Tuesday, December 25, 2007

Looking forward

Chick-Chuck is growing up.

Now three months old, she is undergoing an amazing transformation. When I called to her last month "little peep peep, are you there?" I would hear her high-pitched whistle come back at me. The other day I called out and was distressed not to hear a reply. I stepped into her side of the coop and she was talking away -- about an octave deeper! She's getting her grown-up voice. It's clear now that she's a she, not a rooster. Still no sign of a comb. You can see in the photo that she's approaching the size of an adult Marans.

Here you see her in the middle, with papa Egglebert on the left and possibly her bio-mom on the right. Or another possibility on the ground below her! Chick-Chuck does not yet have the roundness of a healthy hen, but her structure is expanding on a daily basis, inching her towards egg laying.

Still, however, she is not a part of the flock. She stays in her separate area, on the outskirts rather than joining in when the other hens scratch for corn or rooster under the heat lamp. A few of the Araucanas seem to be comfortable around her now, not fussing at her. And at times she'll perch near, but never clearly with, other hens.

I realize that they have to work these things out in their own chicken way. Some days it makes me sad that she's so alone. But I am inspired by her spirit -- something seems to tell her that she has an important future, and so she keeps on looking forward.

Wednesday, December 5, 2007

The Cold World

It's the cold, hard truth about life on a farm. Things die.

Plants die before you can harvest their fruit. Trees die before they grow tall enough to cast shade on a hot day. Ponds dry up and fields flood and the animals that depended on them die.

Last weekend I accidentally locked a hen out of the barn for a few hours. Since I didn't know she was out there, I didn't restrict Ulani's access to the yard. Next thing I knew I had to bury that hen. Ulani's prey drive overwhelms her -- she simply cannot resist an animal that runs or flies.

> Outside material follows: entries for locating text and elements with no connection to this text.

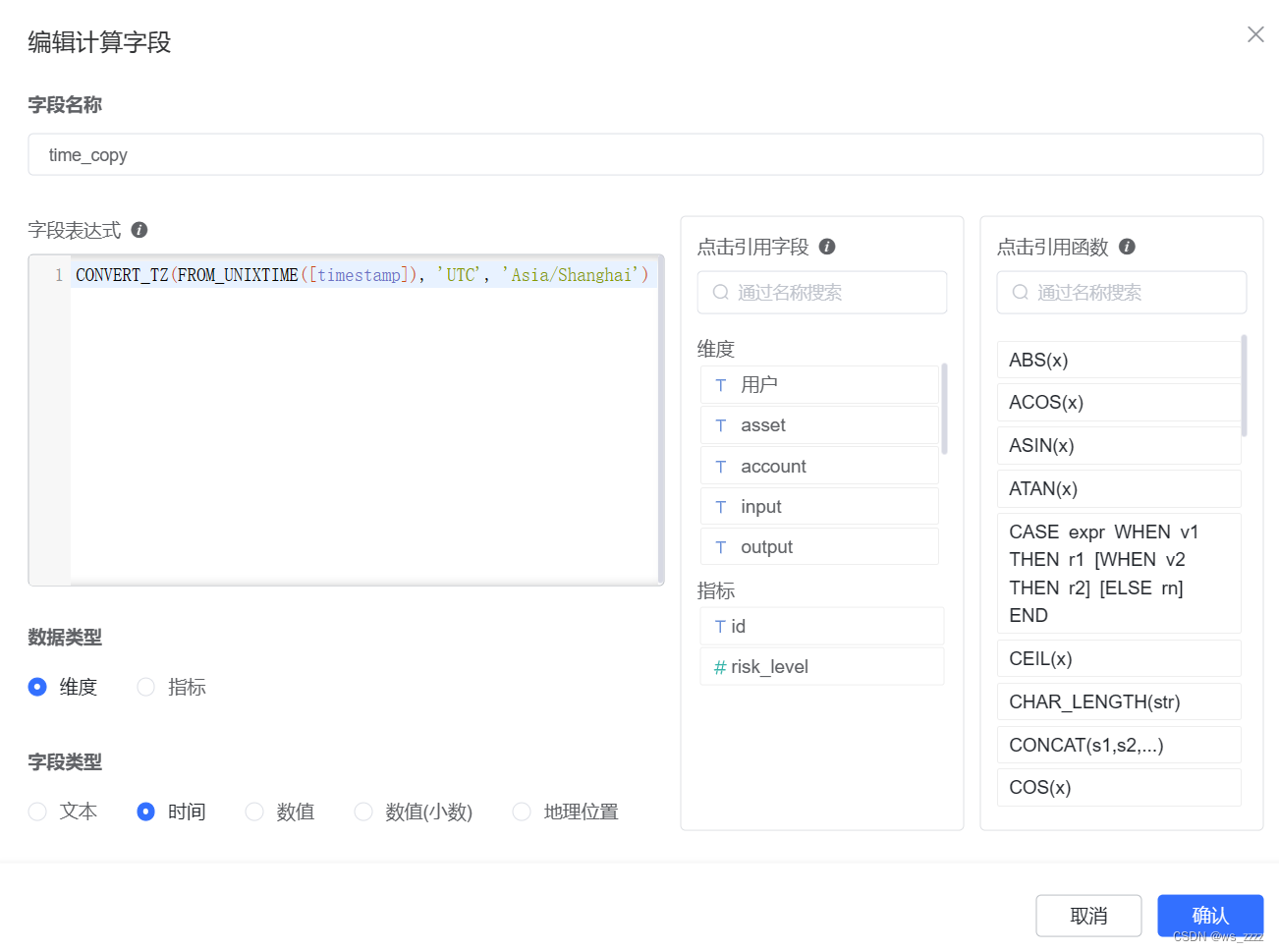
Task: Insert the ABS(x) function
Action: click(1119, 360)
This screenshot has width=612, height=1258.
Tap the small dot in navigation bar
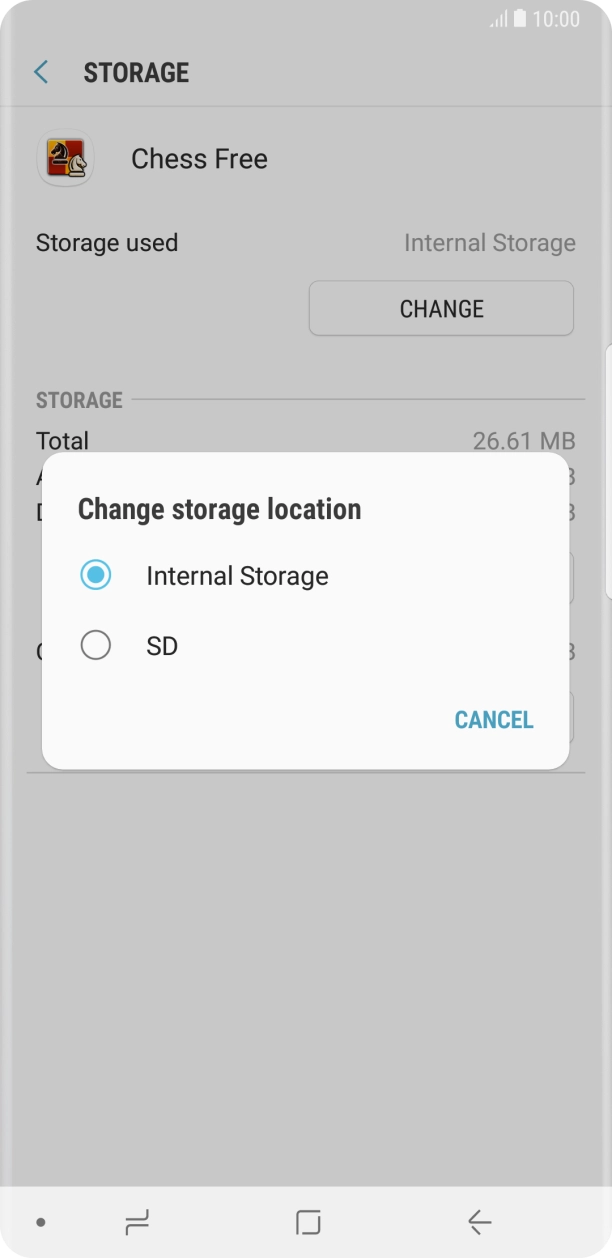click(x=40, y=1222)
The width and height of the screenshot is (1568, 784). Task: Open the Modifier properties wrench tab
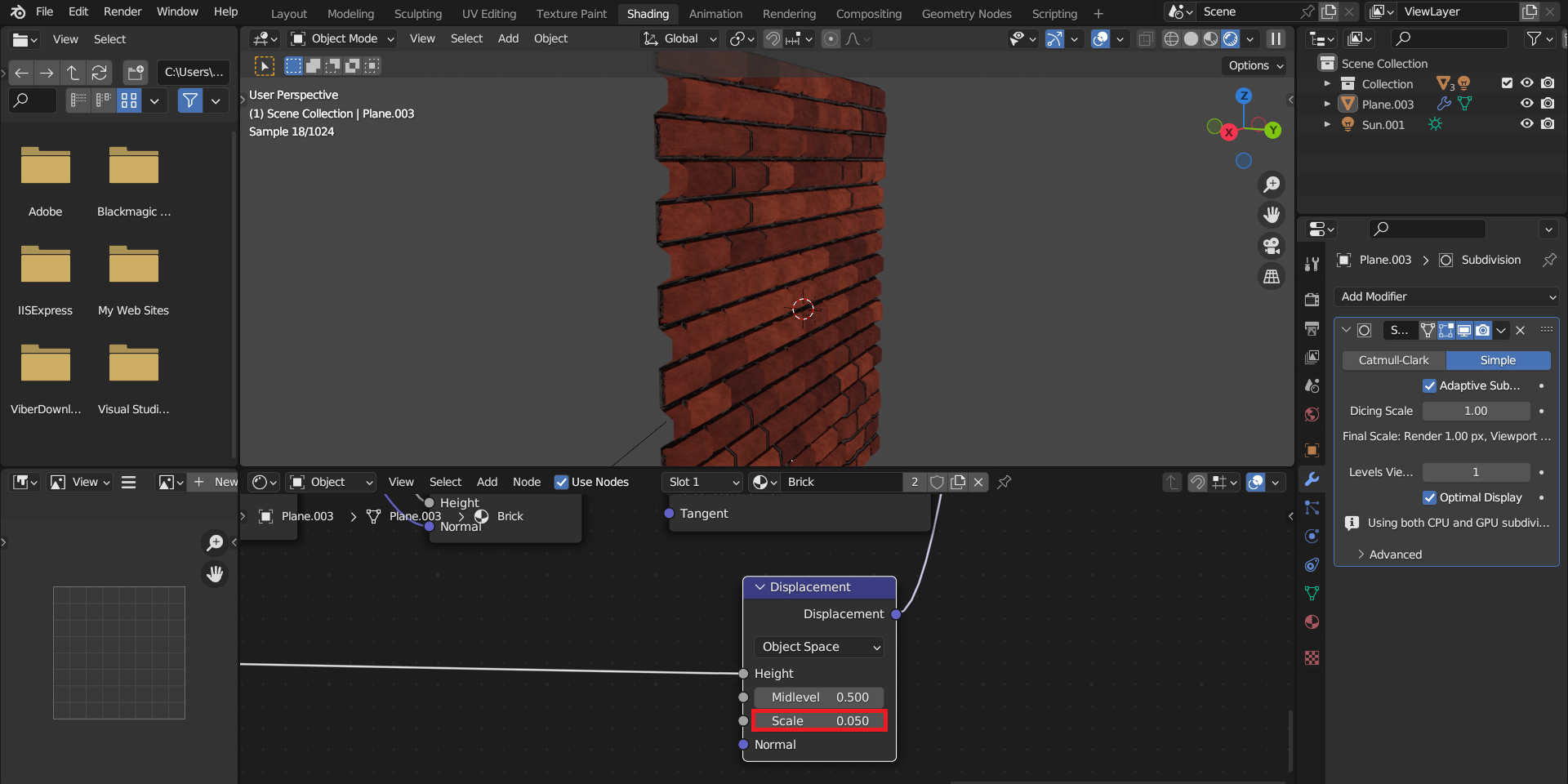pos(1312,479)
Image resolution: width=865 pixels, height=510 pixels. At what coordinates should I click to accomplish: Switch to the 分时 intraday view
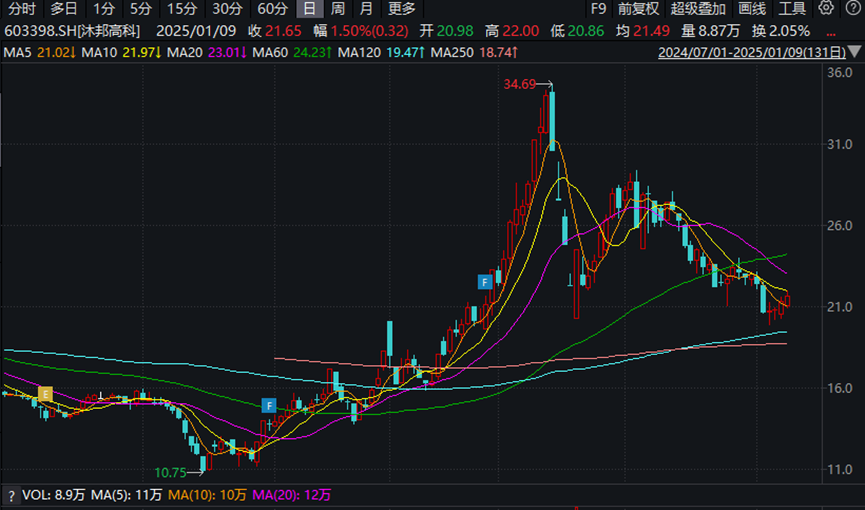22,8
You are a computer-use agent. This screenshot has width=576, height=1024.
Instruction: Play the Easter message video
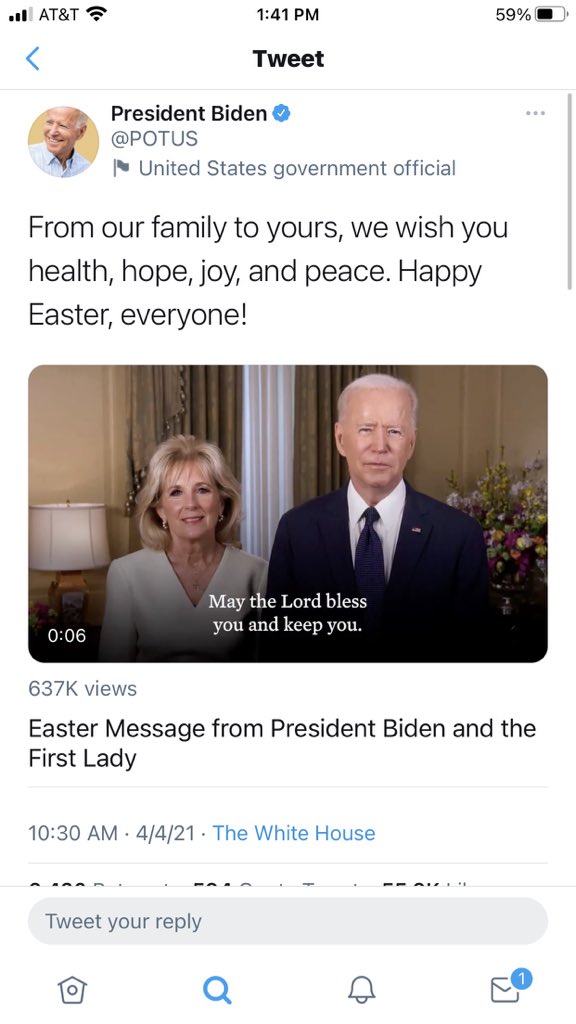287,513
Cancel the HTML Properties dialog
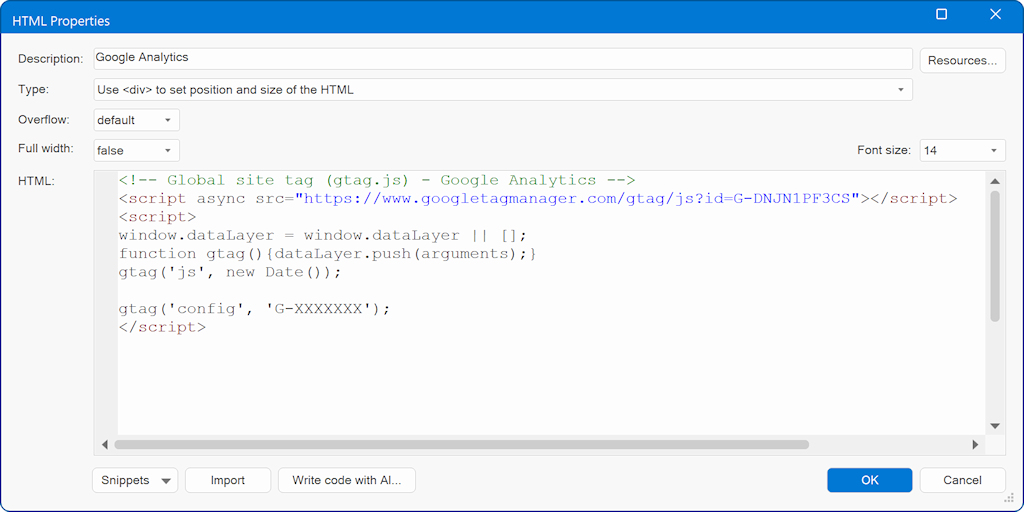This screenshot has height=512, width=1024. coord(963,481)
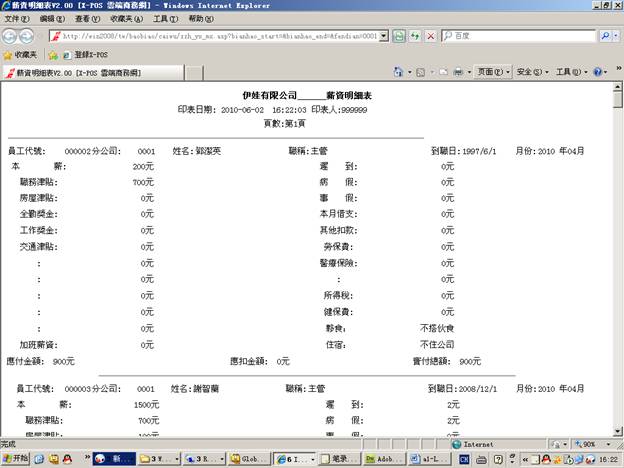Expand the address bar dropdown
Screen dimensions: 624x468
[x=383, y=35]
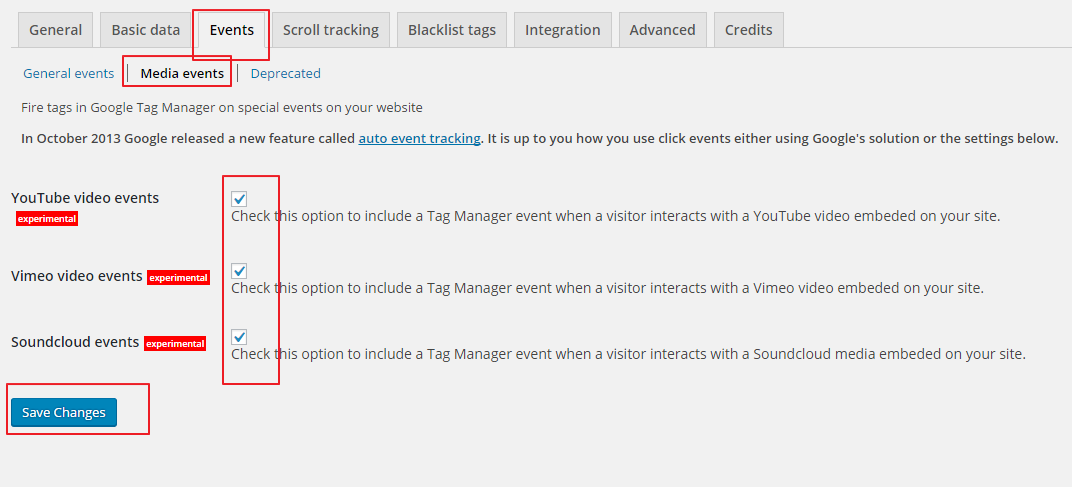Image resolution: width=1072 pixels, height=487 pixels.
Task: Go to the Scroll tracking tab
Action: coord(331,30)
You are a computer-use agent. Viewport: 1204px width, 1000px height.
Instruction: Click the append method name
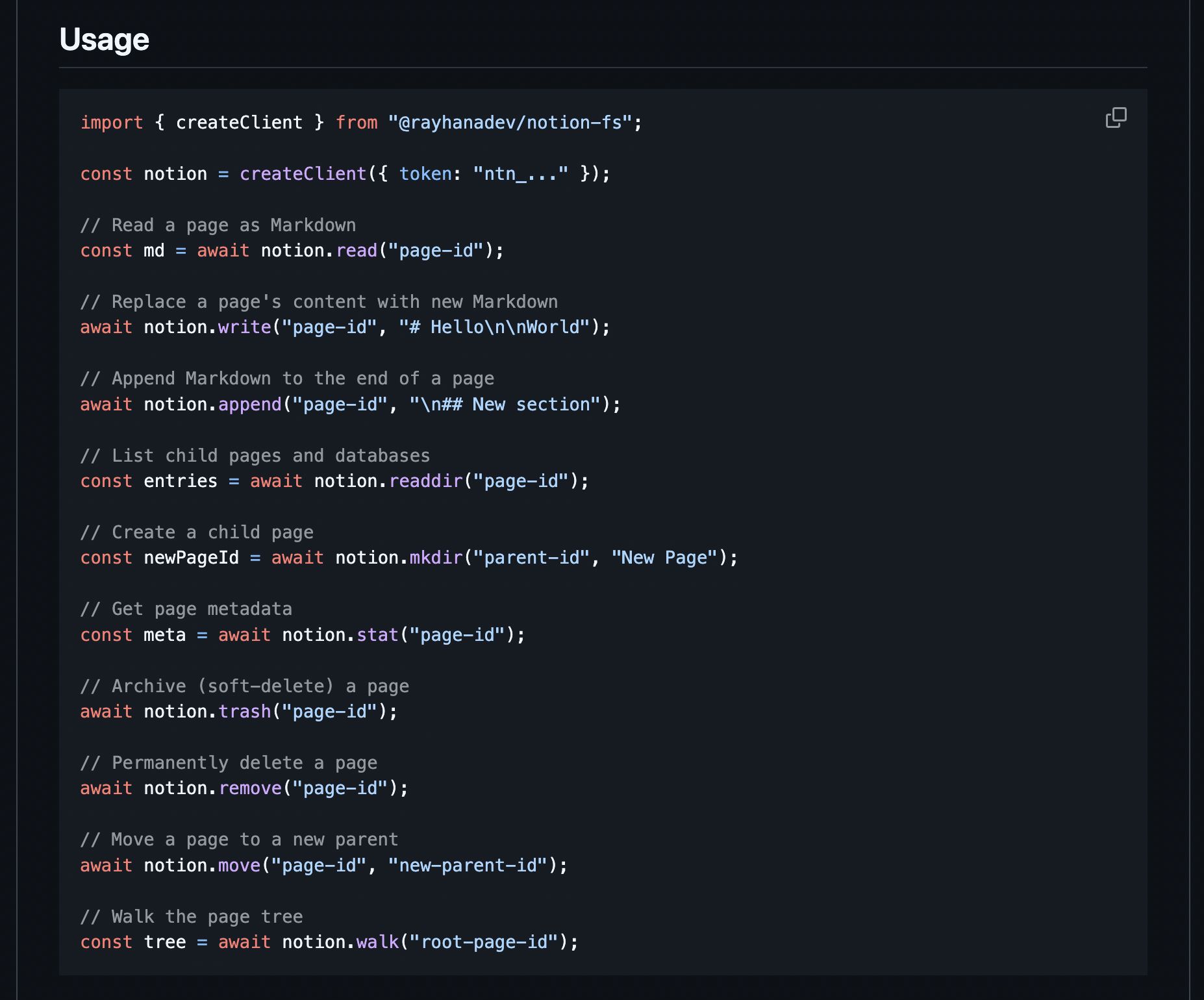click(250, 405)
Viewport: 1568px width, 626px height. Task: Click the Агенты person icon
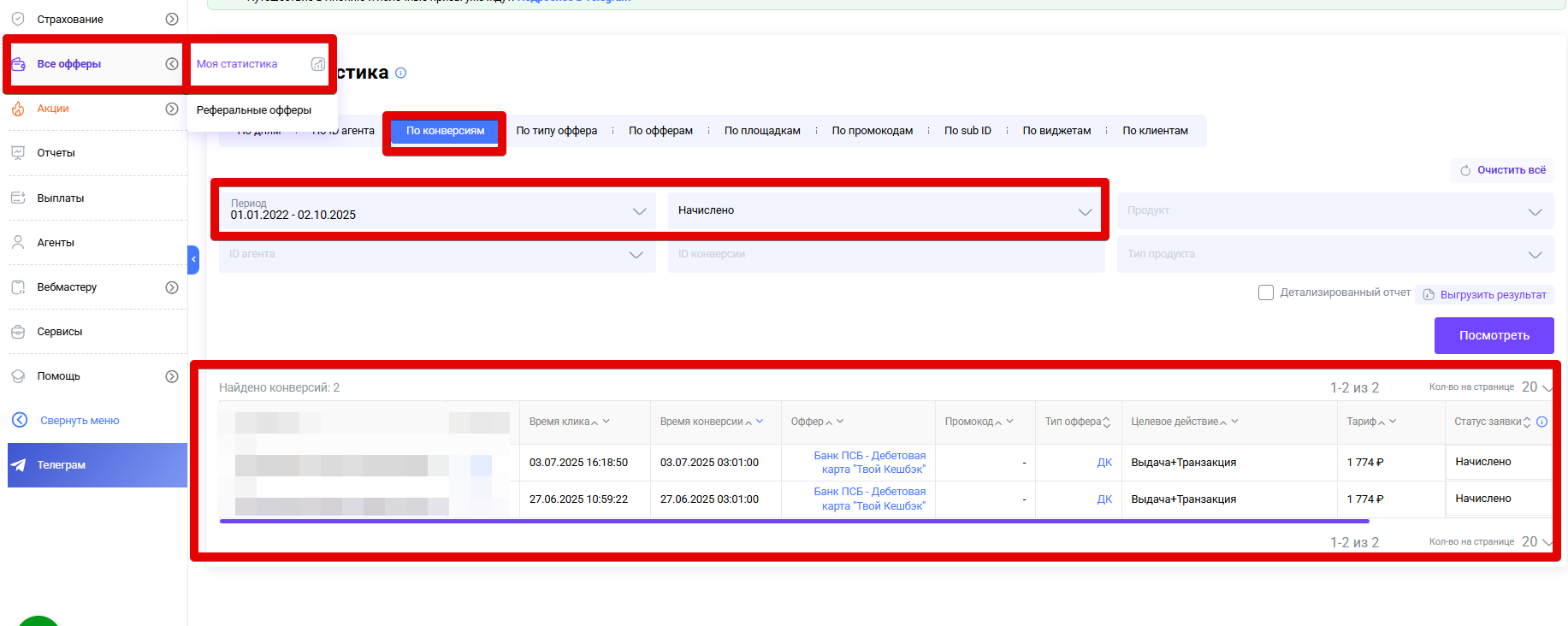point(18,242)
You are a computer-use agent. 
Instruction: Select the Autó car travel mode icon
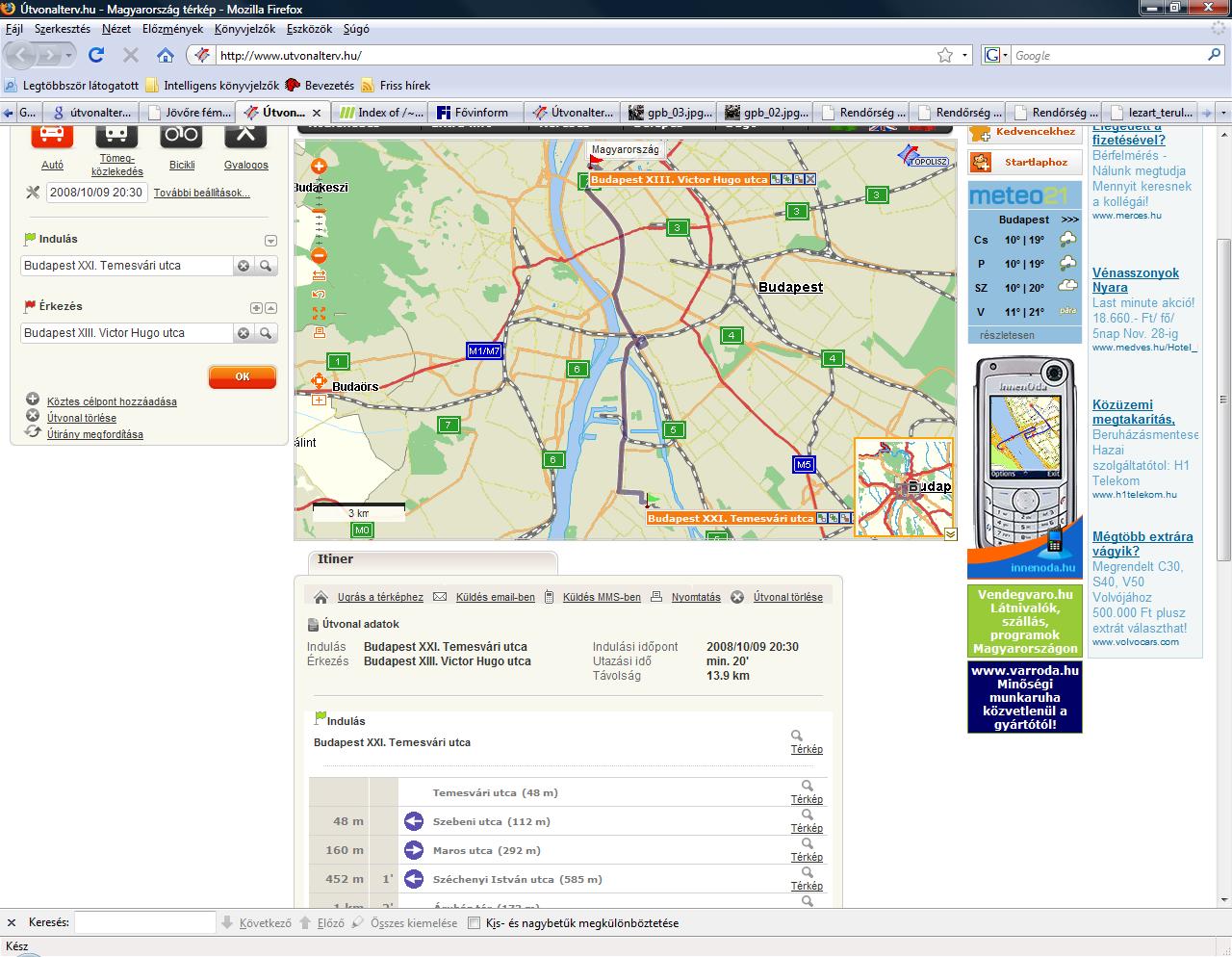click(x=52, y=136)
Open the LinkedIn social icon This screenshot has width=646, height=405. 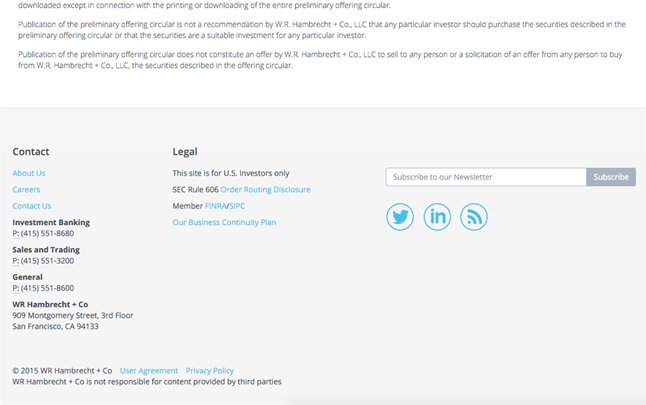click(x=437, y=217)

Then last night the beautiful black hen that had become eggbound died. She was sick for a few weeks. I did not know that limping could be a sign of egg-binding. I figured she'd twisted her leg jumping down, so I isolated her. Nothing was wrong with her appetite. With the exception of limping, she seemed fine. Then about a week ago, as she began to go downhill, I picked her up and realized my mistake. By that point not much could be done other than to keep her comfortable. If I were a real farmer I probably would have snapped her neck. I am not. I suffered with her, and this morning I felt relief that she was out of her misery.

On a snowy, gray December morning I carried her lifeless body far out into a field and layed her down for the last time, offering her back to nature. It's a cold world.